The art you make is very diverse in terms of subjects, themes, materials etc. Why is that? Are there things you definitely still want to do?
"I just do what I find interesting. That way, I also enjoy it. The pressure to sell is so great these days that young artists don't dare to do anything like that anymore. I'm not afraid. You have to dare to change your mind. Having 'your own style' doesn't really exist; I prefer to say I have 'my own way of working'. There are still many ideas I would like to work out, but the ideas that are stored in a drawer somewhere are those that cost a lot of money. I would prefer to concentrate on architecture, or at least ideas that are more akin to architecture. I can't really think of anything I wouldn't venture into."Many people have a strong opinion about what you do, and that's not always positive. How do you deal with that?
"That's very positive, I think. Indifference is the worst! I am also well-known with people who are not involved in art at all and I think that's important as well. Everyone can see my art, everyone at their own level. My work has different layers and I want to reach as many people as possible with it. Nobody can disapprove of my work in its entirety because there are so many different things."Which other artists are you looking at?
"I look up to many artists. Every day there’s someone else. Old art also fascinates me a lot. Everything actually. I can even admire a box of breakfast cereals. Or graffiti on the wall. Or the layout of a newspaper. There are good things in every genre and nothing is too little for me. This morning I thought of Félicien Rops: that man was a great draughtsman. It's the drawings that make it easy to see who's good and who's not. Drawings are so honest and so direct."Are you privately also involved in art? What does your personal art collection look like?

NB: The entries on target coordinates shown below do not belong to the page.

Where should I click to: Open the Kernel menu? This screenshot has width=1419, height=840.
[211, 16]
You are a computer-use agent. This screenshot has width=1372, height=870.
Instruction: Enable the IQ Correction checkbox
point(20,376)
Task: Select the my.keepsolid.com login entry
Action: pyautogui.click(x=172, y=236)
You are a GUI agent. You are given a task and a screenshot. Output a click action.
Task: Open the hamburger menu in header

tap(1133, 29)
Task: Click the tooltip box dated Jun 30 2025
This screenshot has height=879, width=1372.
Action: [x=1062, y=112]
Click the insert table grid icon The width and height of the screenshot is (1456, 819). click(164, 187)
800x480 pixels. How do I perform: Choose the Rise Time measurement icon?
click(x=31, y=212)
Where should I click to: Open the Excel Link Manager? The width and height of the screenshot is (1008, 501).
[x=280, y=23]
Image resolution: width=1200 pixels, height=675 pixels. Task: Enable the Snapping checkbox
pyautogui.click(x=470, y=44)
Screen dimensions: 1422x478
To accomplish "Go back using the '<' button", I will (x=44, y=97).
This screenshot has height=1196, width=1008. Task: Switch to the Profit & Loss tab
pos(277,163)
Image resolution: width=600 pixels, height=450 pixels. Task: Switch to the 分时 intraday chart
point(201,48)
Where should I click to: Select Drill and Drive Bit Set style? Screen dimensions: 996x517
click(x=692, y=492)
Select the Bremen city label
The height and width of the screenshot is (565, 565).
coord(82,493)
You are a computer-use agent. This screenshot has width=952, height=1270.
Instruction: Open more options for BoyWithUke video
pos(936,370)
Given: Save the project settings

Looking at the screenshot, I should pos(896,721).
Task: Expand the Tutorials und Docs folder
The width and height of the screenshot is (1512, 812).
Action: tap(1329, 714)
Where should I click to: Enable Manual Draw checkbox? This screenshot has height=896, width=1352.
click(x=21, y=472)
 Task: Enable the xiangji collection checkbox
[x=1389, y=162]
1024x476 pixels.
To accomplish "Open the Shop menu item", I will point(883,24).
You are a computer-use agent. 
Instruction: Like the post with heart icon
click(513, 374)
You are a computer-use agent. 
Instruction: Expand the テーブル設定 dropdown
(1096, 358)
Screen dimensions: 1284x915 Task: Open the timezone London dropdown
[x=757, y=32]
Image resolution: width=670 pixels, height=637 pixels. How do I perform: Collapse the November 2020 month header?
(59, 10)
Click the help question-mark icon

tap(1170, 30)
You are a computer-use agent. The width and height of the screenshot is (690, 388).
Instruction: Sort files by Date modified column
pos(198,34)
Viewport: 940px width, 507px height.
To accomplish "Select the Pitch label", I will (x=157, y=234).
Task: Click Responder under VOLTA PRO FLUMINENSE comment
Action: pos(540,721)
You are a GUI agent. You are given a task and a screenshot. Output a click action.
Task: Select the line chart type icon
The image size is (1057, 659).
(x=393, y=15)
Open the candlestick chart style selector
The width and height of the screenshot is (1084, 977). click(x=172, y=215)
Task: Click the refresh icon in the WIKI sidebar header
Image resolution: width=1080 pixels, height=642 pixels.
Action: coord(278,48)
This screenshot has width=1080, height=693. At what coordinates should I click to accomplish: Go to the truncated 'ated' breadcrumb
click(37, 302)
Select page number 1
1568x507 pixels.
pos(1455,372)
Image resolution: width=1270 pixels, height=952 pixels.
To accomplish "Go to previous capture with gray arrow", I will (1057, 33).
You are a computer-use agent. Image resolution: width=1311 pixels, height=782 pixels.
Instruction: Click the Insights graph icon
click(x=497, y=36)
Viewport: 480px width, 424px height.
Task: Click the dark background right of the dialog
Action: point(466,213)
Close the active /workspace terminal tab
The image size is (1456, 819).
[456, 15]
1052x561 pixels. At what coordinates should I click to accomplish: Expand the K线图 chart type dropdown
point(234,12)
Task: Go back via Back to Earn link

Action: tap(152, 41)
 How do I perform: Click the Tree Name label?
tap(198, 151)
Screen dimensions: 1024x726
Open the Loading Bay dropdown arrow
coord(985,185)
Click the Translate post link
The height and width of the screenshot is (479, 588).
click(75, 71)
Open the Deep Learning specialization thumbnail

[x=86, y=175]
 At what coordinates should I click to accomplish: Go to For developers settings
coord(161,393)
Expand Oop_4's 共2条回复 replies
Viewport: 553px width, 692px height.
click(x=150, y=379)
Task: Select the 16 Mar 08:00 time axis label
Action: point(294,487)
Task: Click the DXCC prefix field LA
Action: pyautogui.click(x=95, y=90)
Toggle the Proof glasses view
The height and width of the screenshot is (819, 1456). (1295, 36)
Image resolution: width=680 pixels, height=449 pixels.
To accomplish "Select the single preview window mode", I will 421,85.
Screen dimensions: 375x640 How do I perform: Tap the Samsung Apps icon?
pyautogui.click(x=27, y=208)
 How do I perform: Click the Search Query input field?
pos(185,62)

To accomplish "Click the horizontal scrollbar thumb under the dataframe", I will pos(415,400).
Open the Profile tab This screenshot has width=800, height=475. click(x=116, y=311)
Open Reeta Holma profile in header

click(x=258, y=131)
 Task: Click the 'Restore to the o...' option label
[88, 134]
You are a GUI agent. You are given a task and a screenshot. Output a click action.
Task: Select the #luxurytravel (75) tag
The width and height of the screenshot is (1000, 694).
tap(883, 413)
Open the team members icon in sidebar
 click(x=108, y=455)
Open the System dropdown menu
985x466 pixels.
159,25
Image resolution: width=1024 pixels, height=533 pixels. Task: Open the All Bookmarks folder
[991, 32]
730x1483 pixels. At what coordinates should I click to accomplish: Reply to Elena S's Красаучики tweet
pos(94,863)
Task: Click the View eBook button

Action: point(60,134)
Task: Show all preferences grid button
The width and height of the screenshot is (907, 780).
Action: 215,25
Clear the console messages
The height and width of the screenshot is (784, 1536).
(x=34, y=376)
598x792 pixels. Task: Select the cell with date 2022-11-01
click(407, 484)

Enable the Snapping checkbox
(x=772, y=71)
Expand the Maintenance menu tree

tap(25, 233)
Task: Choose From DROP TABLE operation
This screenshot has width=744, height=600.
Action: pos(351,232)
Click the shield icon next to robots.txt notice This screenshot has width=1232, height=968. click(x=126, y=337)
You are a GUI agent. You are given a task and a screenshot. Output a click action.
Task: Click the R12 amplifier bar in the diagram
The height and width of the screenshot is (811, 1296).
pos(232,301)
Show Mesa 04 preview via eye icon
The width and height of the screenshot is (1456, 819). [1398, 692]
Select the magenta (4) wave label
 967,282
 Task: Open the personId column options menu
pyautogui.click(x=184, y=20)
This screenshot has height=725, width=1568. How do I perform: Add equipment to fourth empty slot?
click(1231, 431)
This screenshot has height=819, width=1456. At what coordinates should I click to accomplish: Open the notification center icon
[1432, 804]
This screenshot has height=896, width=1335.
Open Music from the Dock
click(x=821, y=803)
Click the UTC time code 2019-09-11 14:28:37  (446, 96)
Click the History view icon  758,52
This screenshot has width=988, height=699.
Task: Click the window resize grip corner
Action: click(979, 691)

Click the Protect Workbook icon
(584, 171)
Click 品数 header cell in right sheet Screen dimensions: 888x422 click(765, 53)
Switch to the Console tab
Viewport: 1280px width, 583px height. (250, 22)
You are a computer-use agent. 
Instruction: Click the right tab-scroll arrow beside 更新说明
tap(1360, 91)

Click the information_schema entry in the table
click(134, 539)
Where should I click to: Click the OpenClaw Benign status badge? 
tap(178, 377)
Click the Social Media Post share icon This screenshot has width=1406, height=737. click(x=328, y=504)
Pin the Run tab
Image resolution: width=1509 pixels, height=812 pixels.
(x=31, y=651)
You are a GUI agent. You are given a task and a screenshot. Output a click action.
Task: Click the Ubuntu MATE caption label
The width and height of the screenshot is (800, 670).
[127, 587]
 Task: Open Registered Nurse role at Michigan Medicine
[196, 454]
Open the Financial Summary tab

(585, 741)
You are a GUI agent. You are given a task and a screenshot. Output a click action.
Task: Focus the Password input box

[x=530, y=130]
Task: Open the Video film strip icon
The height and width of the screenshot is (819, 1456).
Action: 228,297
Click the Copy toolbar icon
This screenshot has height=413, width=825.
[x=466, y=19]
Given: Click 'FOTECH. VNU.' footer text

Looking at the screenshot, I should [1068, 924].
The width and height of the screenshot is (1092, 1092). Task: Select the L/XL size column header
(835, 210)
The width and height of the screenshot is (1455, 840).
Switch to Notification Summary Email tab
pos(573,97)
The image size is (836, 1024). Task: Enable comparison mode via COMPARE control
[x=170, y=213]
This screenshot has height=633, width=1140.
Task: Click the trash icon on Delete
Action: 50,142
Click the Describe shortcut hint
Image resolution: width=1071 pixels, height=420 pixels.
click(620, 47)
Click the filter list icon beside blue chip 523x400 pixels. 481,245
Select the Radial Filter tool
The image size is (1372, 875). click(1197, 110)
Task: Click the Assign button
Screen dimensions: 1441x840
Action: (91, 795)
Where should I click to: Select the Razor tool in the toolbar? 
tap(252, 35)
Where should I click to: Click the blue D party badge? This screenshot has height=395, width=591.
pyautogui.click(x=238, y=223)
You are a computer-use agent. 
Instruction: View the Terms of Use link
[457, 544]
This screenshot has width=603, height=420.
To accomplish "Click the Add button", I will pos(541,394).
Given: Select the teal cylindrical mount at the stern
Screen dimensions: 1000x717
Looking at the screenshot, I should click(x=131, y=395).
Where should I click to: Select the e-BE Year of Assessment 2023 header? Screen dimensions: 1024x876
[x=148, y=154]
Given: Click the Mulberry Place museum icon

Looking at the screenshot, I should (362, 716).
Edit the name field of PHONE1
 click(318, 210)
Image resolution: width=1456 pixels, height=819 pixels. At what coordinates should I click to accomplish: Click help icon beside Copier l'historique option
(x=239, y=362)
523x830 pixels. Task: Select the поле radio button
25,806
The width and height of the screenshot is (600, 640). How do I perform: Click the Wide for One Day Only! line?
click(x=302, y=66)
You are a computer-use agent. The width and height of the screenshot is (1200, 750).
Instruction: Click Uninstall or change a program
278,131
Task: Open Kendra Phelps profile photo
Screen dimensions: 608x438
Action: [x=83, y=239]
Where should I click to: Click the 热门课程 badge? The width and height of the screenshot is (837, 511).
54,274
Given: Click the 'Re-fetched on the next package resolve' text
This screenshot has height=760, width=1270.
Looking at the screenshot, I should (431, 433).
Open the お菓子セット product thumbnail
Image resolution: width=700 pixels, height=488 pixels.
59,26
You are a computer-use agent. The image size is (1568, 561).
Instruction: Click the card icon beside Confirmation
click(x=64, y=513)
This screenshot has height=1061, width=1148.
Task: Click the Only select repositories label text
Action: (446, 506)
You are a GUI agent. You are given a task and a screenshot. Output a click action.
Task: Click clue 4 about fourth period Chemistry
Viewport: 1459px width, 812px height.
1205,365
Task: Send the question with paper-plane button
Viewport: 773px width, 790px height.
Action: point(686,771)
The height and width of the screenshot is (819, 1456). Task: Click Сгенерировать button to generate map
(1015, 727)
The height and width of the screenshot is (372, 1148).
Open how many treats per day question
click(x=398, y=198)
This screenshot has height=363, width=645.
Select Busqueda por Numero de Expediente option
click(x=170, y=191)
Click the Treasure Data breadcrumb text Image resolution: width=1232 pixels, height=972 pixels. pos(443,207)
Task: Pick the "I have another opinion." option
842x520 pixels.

"My little personal art collection is very eclectic. It ranges from archaeological things to the latest art. But I don't want to become a slave to what I own. The last few years I've been trying to own as little as possible. It all takes time and money to keep track of everything."Being an artist, is that a job or a lifestyle?
"I can make art while sitting on my bike. Or on the train. Art is something that happens in your head."
"A new work also gives new layers of meaning to the older works."
Why the fascination for science and technology? These are often recurring elements in your work.
"Everything belongs to the world of art. Art is above all about trying out new things, and that is no different in science. New techniques and new insights will automatically result in new art. Ah, 'art' is also such an obnoxious word. I try not to think about it too much, because when you try to make 'art' you become half paralyzed and you don't dare to try new things anymore. Don't try to make 'art' in advance. Just do it and you'll see afterwards whether people think it's 'art' or not. On Youtube, you see people who just do things and they therefore do not necessarily call it 'art'."Is there an evolution in your work? Do you dare more/other things now than thirty years ago, for example?
"Maybe I see it bigger, maybe not always. I also rechew things. Above all, I want to be better. You should never be satisfied. I’m always in doubt. I still hesitate as much as I did thirty years ago."Can an artist of your status afford to do more than someone just starting out?
"Yes, I can now do things I didn't dare to do before or couldn't finance before. It's getting more and more fun. Maybe I'll play the guitar tomorrow. Who knows?"You have already built a great career with a diverse portfolio. Do you keep feeling that urge to create?
"I don't have to rush to finish a work. I can save time by showing older works while quietly working on new ones. A new work also gives new layers of meaning to the older works. You also have to be able to read between the works, as you have to read between the lines."What can visitors expect from the current exhibition in Brussels? Where does the idea of linking your work to the collection of the KMSKB come from?
"There are some new series to be seen, including marble bas-reliefs. The idea to link my works to the KMSKB collection comes mainly from the museum itself. I don't work in a 'vide'. It is mainly the works that are already there that have guided me. The works in the collection are not just background noises. I hope that the viewer will look at them with the same attention. Every time I walk around in those rooms, I see new things."